### WHAT YOU NEED TO DO
Each entry needs to be copied exactly, with nothing left out.

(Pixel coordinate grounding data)
------------------------------------------------
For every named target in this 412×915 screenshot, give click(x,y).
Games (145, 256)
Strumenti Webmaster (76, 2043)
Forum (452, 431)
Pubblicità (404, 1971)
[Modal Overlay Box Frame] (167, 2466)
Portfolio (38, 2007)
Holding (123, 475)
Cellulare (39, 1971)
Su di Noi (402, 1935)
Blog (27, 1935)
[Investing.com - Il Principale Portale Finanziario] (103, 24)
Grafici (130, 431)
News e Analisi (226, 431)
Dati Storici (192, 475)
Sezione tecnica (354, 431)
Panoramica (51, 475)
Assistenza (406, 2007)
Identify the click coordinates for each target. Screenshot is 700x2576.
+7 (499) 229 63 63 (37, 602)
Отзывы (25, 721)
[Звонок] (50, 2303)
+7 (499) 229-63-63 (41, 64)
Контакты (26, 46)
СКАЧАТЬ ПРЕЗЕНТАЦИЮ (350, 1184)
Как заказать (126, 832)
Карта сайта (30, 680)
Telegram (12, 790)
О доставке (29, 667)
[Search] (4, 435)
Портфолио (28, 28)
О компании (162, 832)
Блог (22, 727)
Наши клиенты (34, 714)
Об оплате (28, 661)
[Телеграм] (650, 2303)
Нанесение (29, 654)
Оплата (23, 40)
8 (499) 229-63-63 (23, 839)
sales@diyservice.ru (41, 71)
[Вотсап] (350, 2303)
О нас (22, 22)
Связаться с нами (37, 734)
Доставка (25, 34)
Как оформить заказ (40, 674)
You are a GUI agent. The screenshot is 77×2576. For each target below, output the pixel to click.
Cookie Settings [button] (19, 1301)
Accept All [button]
------------------------------------------------
### TASK OUTPUT
For every named target in this 412×915 screenshot, give click(x,y).
Games (145, 256)
Strumenti Webmaster (76, 2043)
Forum (452, 431)
Pubblicità (404, 1971)
[Modal Overlay Box Frame] (167, 2466)
Portfolio (38, 2007)
Holding (123, 475)
Cellulare (39, 1971)
Su di Noi (402, 1935)
Blog (27, 1935)
[Investing.com - Il Principale Portale Finanziario] (103, 24)
Grafici (130, 431)
News e Analisi (226, 431)
Dati Storici (192, 475)
Sezione tecnica (354, 431)
Panoramica (51, 475)
Assistenza (406, 2007)
Identify the click coordinates for each target. Screenshot is 700x2576.
+7 (499) 229 63 63 (37, 602)
Отзывы (25, 721)
[Звонок] (50, 2303)
+7 (499) 229-63-63 (41, 64)
Контакты (26, 46)
СКАЧАТЬ ПРЕЗЕНТАЦИЮ (350, 1184)
Как заказать (126, 832)
Карта сайта (30, 680)
Telegram (12, 790)
О доставке (29, 667)
[Search] (4, 435)
Портфолио (28, 28)
О компании (162, 832)
Блог (22, 727)
Наши клиенты (34, 714)
Об оплате (28, 661)
[Телеграм] (650, 2303)
Нанесение (29, 654)
Оплата (23, 40)
8 (499) 229-63-63 (23, 839)
sales@diyservice.ru (41, 71)
[Вотсап] (350, 2303)
О нас (22, 22)
Связаться с нами (37, 734)
Доставка (25, 34)
Как оформить заказ (40, 674)
You are a GUI agent. The screenshot is 77×2576. For each target below, output the pixel to click.
Cookie Settings [button] (19, 1301)
Accept All [button]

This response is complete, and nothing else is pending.